In der Küche von Chefkoch Grünweg (Dirk Borchardt) ist die Hölle los. Ein namhafter Gourmetkritiker hat sich angesagt. Das kann existenzentscheidend sein für das Restaurant „Waldesruh“, das den Sprung vom Ausflugs- zum Sternelokal schaffen möchte. Mit dem Betriebsklima steht es allerdings nicht zum Besten, jeder kocht sein eigenes Süppchen, und nach einem Streit mit dem Chef liegt der testosterongeschwängerte Saucier (Peter Miklusz) tot im Müllcontainer. Sieben mögliche Täter hat die Kommissarin Maxxie Schweiger (Fritzi Haberlandt) bald auf ihrem Zettel: die Besitzerin des Lokals, Ines Fechner (Elisabeth Baulitz), das mundfaule Schönchen (Cornelia Gröschel), dem schon mal eine heiße Pfanne aus der Hand rutscht, oder ein südländischer Kollege (Serkam Kaya); beide hatten gemeinsam mit dem Toten einen Aufstand gegen den cholerischen Grünweg geplant, der ebenso zu den Hauptverdächtigen zählt wie ein reichlich unmotivierter Kellner (Jacob Matschenz). Als Mörder weniger in Frage kommen Küchenhilfe Olga (Zeljka Preksavec), die offenbar mehr weiß, als sie der Kommissarin sagt, und jener halbseidene Restaurantkritiker (Matthias Redlhammer), der sich gern mal bestechen lässt. Die unermüdlich ermittelnde Schweiger, die dummerweise neben dem Fall auch noch das Dienstjubiläum ihres Chefs (Rudolf Kowalski) ausrichten soll, hat eine Idee, wie sie ihre beiden Aufgaben effektiv verbinden kann: Sie arrangiert ein festliches Dinner in der „Waldesruh“, bei dem sie dem verschnupften Jubilar, der von ihr genervten Kollegin (Oona von Maydell) und dem schüchternen Rechtsmediziner (Fabian Busch), auf den Maxxie ein Auge geworfen hat, den Täter präsentieren will.

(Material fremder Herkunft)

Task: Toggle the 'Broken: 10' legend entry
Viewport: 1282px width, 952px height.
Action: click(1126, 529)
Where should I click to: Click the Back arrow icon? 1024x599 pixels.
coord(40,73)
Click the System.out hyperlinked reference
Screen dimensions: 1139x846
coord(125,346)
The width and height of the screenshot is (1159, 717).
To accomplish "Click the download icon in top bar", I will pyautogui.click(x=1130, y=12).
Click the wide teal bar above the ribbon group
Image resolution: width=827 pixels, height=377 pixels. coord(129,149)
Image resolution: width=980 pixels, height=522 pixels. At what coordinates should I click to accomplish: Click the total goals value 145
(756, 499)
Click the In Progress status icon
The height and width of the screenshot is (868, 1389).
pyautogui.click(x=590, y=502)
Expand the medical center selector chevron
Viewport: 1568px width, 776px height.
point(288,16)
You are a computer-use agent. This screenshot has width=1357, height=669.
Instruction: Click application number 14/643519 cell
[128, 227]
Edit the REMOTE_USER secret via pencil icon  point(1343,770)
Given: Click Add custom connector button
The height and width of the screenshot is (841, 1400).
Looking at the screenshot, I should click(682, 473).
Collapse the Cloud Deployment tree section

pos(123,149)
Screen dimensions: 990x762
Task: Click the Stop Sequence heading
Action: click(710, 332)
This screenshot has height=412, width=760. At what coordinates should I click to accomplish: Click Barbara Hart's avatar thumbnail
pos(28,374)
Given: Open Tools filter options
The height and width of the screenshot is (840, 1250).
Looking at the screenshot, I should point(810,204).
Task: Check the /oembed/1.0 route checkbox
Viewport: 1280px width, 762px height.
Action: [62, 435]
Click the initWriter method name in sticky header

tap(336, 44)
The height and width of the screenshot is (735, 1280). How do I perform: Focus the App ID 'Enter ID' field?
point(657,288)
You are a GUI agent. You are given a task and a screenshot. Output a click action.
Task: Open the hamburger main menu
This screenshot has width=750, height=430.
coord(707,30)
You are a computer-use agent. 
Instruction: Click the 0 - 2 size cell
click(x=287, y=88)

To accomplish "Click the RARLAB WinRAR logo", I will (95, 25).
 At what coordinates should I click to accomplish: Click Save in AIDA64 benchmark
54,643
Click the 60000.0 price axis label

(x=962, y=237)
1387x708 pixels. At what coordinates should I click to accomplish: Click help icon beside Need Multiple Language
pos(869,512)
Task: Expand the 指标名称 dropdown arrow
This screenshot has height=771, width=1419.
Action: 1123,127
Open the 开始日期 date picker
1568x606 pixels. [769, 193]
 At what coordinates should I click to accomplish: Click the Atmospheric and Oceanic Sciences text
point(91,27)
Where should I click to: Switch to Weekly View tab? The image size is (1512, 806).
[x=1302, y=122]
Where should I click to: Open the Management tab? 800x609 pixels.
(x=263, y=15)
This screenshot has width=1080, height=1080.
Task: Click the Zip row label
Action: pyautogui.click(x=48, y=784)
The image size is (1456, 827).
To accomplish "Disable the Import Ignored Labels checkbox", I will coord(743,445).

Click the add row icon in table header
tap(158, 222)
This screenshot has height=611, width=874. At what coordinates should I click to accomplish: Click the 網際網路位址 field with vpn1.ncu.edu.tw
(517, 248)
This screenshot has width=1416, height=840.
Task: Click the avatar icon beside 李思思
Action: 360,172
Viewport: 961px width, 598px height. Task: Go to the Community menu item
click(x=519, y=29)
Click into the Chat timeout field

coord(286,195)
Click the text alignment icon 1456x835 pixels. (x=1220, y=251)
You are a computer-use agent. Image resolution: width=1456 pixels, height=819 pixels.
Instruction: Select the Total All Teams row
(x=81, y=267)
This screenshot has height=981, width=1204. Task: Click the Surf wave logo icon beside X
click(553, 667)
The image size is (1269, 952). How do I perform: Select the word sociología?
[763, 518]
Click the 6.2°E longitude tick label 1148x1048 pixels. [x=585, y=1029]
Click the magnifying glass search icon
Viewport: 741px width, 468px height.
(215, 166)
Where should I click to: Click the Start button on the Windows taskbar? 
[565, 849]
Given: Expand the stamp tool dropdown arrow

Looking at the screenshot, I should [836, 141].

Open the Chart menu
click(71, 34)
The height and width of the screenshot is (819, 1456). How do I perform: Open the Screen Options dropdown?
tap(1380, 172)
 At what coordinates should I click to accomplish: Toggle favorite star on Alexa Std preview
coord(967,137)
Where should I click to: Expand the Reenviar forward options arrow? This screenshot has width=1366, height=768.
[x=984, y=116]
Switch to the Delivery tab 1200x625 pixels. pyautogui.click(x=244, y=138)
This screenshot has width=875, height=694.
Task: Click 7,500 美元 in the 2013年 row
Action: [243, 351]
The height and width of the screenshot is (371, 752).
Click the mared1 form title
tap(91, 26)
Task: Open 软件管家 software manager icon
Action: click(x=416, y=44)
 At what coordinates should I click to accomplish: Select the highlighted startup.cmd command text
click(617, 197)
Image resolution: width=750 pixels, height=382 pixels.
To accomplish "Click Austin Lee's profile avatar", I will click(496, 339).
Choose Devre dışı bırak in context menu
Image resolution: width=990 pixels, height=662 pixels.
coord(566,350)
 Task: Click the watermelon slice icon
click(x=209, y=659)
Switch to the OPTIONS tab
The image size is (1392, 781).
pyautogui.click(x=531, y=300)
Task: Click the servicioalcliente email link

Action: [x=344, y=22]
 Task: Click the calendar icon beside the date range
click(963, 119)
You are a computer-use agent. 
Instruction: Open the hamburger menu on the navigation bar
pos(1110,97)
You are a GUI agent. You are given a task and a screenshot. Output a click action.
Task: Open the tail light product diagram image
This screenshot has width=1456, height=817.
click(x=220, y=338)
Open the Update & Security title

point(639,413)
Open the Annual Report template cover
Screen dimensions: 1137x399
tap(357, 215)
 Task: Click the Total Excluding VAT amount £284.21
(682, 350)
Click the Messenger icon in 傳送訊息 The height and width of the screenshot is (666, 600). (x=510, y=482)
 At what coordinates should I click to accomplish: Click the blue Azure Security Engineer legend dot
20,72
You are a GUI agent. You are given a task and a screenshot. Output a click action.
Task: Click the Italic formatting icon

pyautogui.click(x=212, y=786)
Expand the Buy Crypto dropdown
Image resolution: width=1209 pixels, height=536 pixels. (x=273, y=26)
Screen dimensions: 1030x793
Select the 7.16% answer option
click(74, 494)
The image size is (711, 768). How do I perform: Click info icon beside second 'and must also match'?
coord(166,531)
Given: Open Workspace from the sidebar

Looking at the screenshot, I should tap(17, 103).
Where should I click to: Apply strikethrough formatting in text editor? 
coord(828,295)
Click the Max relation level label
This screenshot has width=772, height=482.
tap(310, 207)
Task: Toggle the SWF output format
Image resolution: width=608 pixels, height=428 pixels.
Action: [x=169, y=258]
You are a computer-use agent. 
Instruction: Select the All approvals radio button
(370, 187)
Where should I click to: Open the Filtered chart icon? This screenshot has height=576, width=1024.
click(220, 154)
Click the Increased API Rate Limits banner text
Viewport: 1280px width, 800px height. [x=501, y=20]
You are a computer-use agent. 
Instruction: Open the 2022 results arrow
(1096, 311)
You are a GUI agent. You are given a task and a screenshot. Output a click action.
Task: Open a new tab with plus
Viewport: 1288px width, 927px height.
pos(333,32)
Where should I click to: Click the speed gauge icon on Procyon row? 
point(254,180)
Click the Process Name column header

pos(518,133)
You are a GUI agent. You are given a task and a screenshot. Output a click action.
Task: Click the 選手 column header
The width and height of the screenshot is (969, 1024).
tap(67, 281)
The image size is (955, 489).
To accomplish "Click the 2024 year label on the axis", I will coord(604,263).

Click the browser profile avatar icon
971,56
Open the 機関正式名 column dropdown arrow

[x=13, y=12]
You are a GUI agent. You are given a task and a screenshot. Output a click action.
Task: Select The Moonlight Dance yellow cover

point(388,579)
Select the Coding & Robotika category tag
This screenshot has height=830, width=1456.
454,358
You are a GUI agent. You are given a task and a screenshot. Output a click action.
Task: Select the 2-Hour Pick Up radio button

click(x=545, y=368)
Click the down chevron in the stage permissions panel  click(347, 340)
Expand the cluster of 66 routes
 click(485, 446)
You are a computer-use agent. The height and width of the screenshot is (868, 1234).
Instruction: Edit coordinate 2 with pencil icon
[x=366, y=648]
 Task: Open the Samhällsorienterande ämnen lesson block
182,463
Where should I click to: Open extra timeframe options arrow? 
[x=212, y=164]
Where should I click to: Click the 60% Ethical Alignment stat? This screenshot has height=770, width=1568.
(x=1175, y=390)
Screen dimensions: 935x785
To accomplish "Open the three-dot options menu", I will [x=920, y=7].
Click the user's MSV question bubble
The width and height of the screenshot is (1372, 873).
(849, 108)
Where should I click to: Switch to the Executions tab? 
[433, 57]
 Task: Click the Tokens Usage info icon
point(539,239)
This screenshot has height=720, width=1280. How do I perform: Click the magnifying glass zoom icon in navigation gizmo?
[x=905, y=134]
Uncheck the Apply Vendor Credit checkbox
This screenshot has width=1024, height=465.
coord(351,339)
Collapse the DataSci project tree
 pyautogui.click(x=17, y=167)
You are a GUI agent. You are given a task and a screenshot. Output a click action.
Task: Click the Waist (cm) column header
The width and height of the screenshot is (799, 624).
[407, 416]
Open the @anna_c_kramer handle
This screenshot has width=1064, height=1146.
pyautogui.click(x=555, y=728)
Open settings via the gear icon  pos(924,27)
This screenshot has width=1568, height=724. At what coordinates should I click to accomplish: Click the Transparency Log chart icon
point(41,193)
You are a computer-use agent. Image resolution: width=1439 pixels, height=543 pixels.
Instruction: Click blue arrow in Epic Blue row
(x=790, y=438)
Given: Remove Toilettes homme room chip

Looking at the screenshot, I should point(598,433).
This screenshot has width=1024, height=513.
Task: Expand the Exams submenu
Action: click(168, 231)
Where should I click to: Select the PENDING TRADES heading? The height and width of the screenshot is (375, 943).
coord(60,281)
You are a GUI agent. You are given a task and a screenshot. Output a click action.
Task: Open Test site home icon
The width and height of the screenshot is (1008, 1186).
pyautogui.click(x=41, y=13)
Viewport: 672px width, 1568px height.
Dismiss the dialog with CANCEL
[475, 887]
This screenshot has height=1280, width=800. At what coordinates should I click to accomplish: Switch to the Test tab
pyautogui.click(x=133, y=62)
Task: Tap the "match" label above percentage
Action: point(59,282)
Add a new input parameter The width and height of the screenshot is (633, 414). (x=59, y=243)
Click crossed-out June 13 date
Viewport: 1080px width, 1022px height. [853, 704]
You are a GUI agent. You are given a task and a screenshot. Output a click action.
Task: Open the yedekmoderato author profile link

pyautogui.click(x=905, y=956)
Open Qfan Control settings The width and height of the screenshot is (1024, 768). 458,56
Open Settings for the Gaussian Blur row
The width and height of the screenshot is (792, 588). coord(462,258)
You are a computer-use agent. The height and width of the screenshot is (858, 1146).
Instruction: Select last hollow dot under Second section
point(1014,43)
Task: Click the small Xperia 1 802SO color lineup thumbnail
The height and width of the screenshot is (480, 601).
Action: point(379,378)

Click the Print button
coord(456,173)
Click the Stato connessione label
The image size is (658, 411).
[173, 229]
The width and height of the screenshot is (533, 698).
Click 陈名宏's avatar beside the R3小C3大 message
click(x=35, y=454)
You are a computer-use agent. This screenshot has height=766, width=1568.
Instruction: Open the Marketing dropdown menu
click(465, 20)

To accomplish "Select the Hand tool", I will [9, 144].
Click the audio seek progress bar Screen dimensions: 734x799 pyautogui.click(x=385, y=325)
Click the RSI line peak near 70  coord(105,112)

Mord geht immer – Der Koch ist totFoto: ZDF / Martin Valentin Menke
Noch sind alle lebendig. Am Ende müssen zwei von ihnen ins Gras beißen: Jan Remus (Peter Miklusz), Julia Kindt (Cornelia Gröschel), Peter Grünweg (Dirk Borchardt), Thomas Ross (Serkan Kaya) und Olga Porizkova (Zeljka Preksavec)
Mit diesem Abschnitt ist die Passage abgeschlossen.